Despite the widespread adoption of artificial intelligence (AI) in knowledge-based work, uncertainty remains about when AI-augmented work improves organizational agility. This study aims to address this gap by explaining when and how AI-augmented work translates into perceived organizational agility, focusing on the roles of knowledge integration and meaningfulness.
This study involved 554 employees of companies in Indonesia that have adopted AI technology or AI-based digital systems to support knowledge-based work. Data were analyzed using the PROCESS macro approach.

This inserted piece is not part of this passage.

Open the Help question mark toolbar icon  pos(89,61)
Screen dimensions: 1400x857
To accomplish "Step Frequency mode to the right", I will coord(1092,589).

AI-augmented work has a positive effect on perceived organizational agility, both directly and indirectly through knowledge integration. The results reveal an asymmetric pattern, where meaningfulness strengthens the indirect effect via knowledge integration but weakens the direct effect. These findings suggest that AI operates through two complementary mechanisms: as a compensatory resource when meaningfulness is low and as a developmental enabler when meaningfulness is high.
AI-augmented work contributes to organizational agility by integrating knowledge under certain meaningfulness conditions. Future research could further examine how different knowledge practices and AI arrangements affect organizational contexts.
Organizations must align AI implementation with knowledge management practices and human resource policies to maximize the adaptive benefits of AI.
This research contributes to the knowledge management literature by integrating dynamic capability view and job demands–resources theories to explain how AI contingencies shape organizational agility.